Data Science (M.S. graduate), passionate about building ML and forecasting solutions across diverse domains.
This academic project focused on modeling and predicting product returns in e-commerce, a problem estimated to cost the retail sector nearly $890 billion annually. Using a simulated dataset with intentional biases, the goal was to identify key risk factors and build an interpretable binary classification model to predict the target variable, is_returned. The analysis utilized a Logistic Regression model trained with balanced class weights to enable proactive business intervention and reduce costs associated with returns.

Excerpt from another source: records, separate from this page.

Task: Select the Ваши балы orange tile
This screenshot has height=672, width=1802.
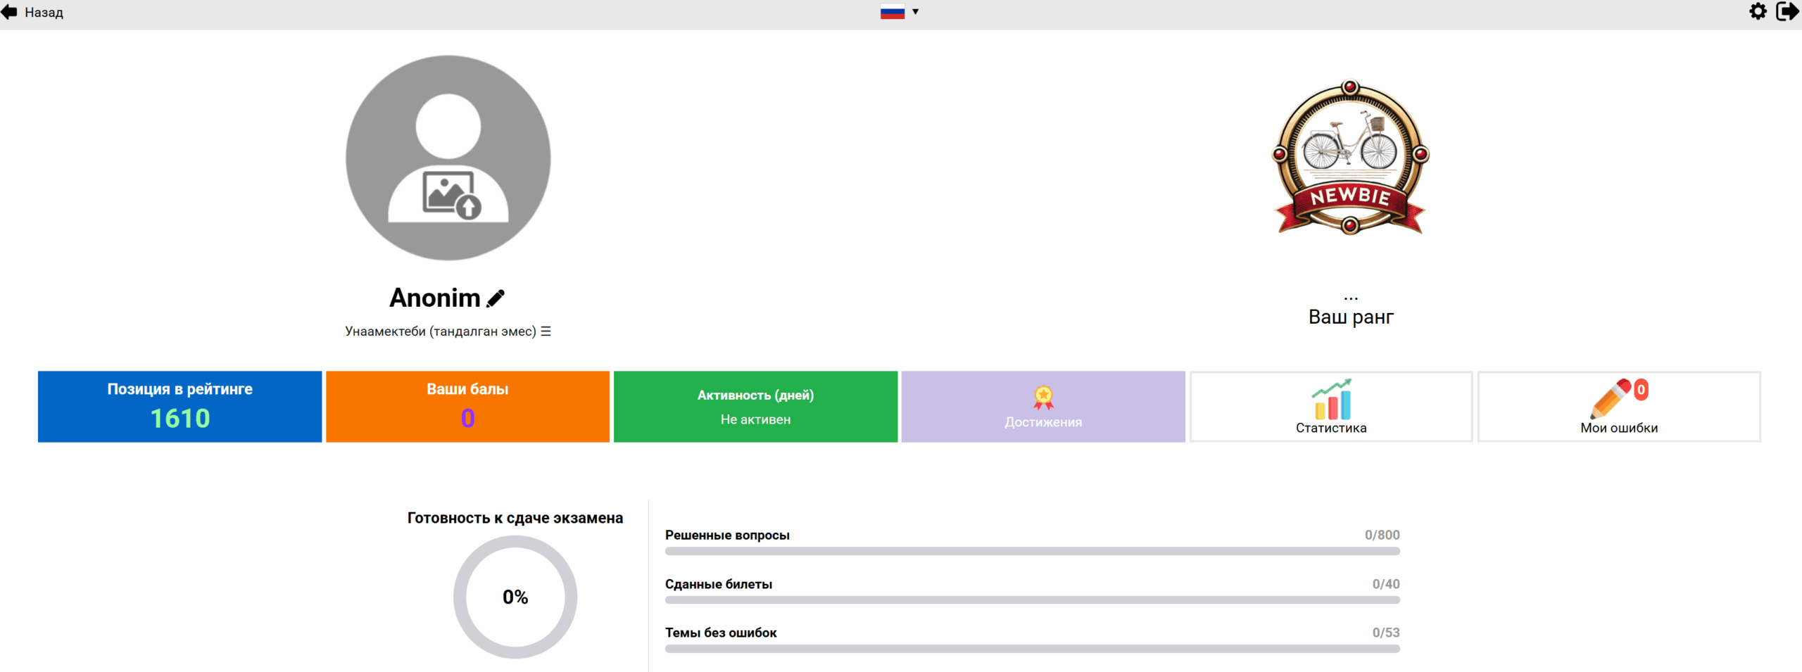Action: 467,407
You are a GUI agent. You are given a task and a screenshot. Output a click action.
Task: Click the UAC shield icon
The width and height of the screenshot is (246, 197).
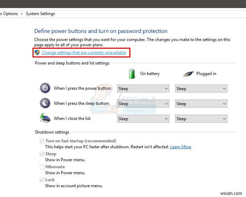[x=37, y=53]
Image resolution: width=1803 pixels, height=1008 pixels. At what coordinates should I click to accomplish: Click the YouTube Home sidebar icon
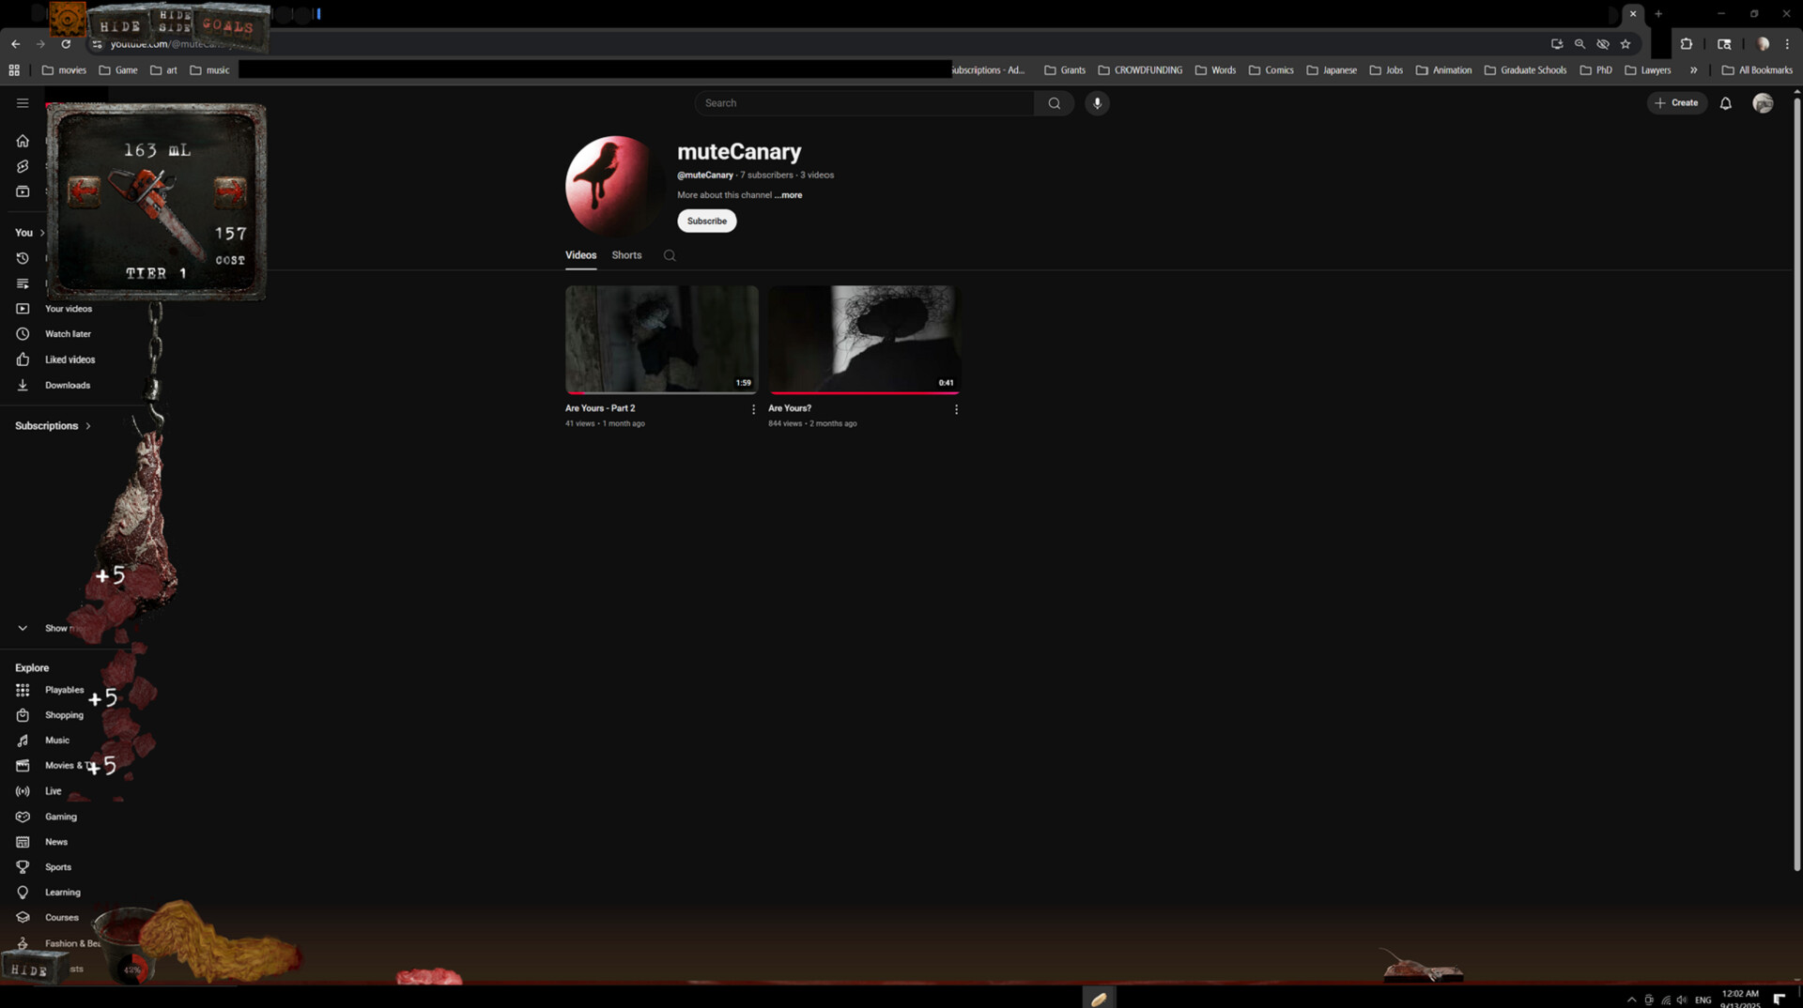(23, 141)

Dominant Predictors: The strongest predictive features identified were the Cash payment method and weekend orders (Friday, Saturday, Sunday). These non-logistical factors significantly outweighed product-level factors in predicting returns.
Target Performance (Recall): The model achieved a valuable Recall (Sensitivity) of 60% for the minority class (Returns). This high recall allows the business to correctly identify three out of every five potential returns for pre-delivery intervention.
Model Trade-off: The model suffered from low Precision (0.24) and a weak F1-score of 0.34 for the Returns class, indicating a high rate of False Positives. Overall model Accuracy was 62%, and the Area Under the Curve (AUC) score was 0.70.
Data Handling: The dataset contained 100k records and exhibited a severe class imbalance, with only 16% of records indicating a return. The use of balanced class weights was critical for training, but the primary success metric was Recall.